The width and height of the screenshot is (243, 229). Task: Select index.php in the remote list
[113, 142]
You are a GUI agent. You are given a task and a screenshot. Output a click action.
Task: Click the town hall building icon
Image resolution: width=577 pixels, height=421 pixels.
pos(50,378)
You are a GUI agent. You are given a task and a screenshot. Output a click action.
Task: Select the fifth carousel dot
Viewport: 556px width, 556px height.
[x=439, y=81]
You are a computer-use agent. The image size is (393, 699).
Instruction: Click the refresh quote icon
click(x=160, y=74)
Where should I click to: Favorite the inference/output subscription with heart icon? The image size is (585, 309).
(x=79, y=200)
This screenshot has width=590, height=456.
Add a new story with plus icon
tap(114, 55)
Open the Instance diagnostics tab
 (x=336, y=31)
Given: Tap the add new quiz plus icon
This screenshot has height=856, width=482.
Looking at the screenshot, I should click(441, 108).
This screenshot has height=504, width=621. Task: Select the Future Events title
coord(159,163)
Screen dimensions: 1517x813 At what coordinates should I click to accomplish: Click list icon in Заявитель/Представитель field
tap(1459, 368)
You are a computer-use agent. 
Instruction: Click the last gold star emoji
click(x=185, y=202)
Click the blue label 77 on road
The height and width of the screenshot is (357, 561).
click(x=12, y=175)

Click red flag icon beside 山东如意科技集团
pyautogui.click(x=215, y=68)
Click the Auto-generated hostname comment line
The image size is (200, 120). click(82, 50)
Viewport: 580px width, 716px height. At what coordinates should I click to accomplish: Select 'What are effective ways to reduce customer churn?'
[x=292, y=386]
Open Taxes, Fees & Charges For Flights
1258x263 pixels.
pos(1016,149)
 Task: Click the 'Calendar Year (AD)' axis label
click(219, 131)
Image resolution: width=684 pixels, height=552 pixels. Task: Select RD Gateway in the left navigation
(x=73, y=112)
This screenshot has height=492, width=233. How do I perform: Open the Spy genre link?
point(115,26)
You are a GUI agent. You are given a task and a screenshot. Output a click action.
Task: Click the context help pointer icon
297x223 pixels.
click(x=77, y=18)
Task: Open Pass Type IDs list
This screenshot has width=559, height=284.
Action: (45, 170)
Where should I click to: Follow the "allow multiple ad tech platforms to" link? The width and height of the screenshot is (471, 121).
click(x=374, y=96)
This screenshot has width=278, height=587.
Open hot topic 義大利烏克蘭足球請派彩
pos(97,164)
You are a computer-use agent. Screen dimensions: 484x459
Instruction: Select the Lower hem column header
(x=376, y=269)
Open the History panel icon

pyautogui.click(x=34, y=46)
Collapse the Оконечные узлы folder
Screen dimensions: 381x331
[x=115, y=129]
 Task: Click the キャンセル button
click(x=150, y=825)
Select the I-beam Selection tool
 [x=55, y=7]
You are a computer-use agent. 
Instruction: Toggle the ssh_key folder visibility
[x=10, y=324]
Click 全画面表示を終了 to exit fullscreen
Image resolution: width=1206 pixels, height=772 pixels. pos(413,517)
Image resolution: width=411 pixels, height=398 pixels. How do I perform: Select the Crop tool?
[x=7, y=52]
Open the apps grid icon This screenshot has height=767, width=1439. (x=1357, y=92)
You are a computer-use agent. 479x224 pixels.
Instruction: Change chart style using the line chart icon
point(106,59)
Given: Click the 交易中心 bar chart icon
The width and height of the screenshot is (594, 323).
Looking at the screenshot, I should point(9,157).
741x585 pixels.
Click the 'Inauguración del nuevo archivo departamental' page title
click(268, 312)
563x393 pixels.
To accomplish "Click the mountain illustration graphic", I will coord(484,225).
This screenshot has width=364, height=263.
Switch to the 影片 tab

▬▬▬▬▬▬▬▬▬▬

• Your instructions: Lines holding the word "computer" in the entries above are the ones to pull out. Copy them all.

• Solution to this task:
You are a computer-use agent. The image size is (393, 699).
You are a computer-use agent. 
You are a computer-use agent. Screen dimensions: 484x459
You are a computer-use agent. 
You are a computer-use agent. 479x224 pixels.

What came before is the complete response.